I'm trying to solve below exercise, i.e.,
Let $X$ be a vector space. Fix $n$ linear functionals $f_1, \ldots, f_n$ and $n$ real numbers $\alpha_1, \ldots, \alpha_n$. Then the following statements are equivalent.
- (a) There is $x \in E$ such that $f_i(x) = \alpha_i$ for all $i=1, \ldots,n$.
- (b) For any $(\beta_1, \ldots, \beta_n) \in \mathbb R^n$ such that $\sum_{i=1}^n \beta_i f_i=0$, we have $\sum_{i=1}^n \beta_i \alpha_i = 0$.
Could you please have a check on my attempt?

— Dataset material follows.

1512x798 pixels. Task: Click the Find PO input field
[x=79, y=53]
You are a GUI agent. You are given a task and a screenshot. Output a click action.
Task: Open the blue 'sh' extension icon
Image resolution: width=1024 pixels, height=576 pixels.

Proof: The direction (a) $\implies$ (b) is trivial. Let's prove the converse. WLOG, we assume $\{f_1, \ldots, f_m\}$ is a maximal linearly independent subset of $\{f_1, \ldots, f_n\}$ for some $m \le n$. Consider $$ F:X \to \mathbb R^m, x \mapsto (f_1(x), \ldots, f_m(x)). $$
Then $F$ is surjective, so there is $a \in X$ such that $F(a) = (\alpha_1, \ldots, \alpha_m)$. Let $p \in \{m+1, \ldots, n\}$. We assume $f_p = \lambda_1 f_1 +\cdots +\lambda_m f_m$ for some $(\lambda_1, \ldots, \lambda_m) \in \mathbb R^m \setminus \{0\}$. Then $f_p - \lambda_1 f_1 - \cdots -\lambda_m f_m=0$. By (b), we get $\alpha_p - \lambda_1 \alpha_1 - \cdots -\lambda_m \alpha_m=0$. On the other hand, $f_p (a) = \lambda_1 f_1 (a)+\cdots +\lambda_m f_m (a) = \lambda_1 \alpha_1 + \cdots + \lambda_m \alpha_m$. It follows that $f_p(a) = \alpha_p$. This completes the proof.